---------- Dataset excerpts ----------
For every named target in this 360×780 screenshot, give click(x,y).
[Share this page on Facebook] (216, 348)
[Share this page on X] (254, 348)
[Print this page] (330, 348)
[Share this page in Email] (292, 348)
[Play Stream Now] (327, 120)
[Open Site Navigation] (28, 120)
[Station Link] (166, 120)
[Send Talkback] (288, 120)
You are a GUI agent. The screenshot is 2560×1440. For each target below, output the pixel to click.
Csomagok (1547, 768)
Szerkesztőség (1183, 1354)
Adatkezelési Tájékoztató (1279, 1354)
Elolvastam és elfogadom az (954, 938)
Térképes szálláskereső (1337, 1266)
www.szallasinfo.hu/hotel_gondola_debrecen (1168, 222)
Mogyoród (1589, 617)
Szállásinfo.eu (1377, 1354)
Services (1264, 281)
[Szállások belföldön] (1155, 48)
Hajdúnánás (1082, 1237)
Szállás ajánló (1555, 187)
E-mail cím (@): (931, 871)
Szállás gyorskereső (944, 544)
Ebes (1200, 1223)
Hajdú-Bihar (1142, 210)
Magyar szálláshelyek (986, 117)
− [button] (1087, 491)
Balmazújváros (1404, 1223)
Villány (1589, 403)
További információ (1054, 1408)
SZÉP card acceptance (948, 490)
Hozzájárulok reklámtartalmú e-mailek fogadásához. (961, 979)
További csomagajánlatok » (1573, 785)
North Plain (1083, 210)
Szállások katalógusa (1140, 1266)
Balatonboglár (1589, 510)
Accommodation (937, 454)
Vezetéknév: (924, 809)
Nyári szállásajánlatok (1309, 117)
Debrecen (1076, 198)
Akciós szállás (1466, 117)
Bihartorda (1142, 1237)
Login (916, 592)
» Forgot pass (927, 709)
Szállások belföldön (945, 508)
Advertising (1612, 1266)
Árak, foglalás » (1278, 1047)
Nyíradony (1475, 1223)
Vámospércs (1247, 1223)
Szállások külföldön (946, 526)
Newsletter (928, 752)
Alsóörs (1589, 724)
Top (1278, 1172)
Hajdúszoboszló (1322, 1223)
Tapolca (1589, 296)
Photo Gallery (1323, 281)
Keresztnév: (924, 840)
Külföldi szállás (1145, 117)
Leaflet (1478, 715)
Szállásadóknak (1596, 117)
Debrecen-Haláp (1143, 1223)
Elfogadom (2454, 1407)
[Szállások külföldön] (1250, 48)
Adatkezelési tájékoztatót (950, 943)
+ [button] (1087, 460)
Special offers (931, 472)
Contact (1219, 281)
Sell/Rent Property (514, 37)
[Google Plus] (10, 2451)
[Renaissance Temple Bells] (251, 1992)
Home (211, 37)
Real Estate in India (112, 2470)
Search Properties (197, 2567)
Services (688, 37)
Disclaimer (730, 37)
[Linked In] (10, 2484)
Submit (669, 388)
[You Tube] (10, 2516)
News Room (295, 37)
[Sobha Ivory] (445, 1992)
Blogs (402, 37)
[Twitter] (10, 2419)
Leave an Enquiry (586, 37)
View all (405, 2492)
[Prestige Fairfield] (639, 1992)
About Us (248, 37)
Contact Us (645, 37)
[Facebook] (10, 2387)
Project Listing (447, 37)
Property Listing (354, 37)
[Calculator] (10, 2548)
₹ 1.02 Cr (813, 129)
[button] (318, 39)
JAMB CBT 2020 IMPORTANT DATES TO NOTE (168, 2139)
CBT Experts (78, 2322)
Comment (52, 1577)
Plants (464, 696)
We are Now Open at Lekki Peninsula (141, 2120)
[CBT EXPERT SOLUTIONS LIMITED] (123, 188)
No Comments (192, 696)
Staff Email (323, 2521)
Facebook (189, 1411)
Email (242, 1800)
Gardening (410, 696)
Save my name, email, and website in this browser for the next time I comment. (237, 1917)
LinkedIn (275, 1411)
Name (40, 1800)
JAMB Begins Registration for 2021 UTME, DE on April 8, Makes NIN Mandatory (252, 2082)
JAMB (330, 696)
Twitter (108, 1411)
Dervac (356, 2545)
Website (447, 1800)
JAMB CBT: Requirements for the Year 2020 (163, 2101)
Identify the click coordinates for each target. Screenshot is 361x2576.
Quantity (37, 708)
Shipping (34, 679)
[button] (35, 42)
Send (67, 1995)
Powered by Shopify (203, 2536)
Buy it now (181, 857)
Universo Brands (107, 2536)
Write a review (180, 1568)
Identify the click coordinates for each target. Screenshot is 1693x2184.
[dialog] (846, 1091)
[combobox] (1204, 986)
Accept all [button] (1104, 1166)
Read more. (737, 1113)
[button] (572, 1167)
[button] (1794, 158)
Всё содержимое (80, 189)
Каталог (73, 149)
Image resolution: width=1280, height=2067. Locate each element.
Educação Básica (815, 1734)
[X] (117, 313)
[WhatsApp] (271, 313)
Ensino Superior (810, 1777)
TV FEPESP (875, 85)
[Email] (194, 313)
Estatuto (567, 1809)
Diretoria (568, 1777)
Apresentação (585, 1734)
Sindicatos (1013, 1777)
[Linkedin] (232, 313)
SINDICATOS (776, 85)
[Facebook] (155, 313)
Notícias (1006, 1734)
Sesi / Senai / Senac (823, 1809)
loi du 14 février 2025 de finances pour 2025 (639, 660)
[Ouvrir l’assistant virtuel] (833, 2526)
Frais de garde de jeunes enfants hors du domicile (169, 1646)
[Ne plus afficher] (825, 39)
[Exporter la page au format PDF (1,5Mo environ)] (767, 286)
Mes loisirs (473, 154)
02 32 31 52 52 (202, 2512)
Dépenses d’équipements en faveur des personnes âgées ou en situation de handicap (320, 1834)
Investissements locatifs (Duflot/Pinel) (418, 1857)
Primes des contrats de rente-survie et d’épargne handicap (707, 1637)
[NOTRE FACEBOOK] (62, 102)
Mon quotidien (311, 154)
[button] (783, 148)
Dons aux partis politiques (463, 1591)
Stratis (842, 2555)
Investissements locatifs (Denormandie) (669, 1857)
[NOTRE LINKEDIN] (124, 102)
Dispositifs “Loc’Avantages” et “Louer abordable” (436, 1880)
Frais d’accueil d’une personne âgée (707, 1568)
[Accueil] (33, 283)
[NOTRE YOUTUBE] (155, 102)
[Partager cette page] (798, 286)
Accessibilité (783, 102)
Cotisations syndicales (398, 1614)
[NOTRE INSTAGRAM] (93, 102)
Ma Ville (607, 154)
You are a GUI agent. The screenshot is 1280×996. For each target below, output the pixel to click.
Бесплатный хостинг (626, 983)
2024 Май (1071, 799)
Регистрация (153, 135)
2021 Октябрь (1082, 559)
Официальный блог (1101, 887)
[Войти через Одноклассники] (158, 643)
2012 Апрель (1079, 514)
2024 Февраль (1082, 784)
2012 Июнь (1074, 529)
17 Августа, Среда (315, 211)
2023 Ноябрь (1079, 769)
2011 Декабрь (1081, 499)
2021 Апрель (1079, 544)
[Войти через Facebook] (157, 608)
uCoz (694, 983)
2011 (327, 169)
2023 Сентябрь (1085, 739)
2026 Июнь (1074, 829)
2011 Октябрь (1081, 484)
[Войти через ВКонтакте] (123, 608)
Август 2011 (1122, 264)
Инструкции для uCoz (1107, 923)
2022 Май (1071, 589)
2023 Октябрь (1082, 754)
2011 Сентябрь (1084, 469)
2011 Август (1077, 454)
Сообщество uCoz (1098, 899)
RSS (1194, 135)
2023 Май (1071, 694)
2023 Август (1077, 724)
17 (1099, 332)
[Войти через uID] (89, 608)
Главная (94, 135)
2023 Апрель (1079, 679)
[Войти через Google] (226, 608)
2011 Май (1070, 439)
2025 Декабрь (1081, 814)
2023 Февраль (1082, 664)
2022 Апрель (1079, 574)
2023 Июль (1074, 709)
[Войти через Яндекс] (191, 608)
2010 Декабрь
----------
Show me all lines in the records that contain "Open".

▶ Exercise answer
[Open Site Navigation] (28, 120)
We are Now Open at Lekki Peninsula (141, 2120)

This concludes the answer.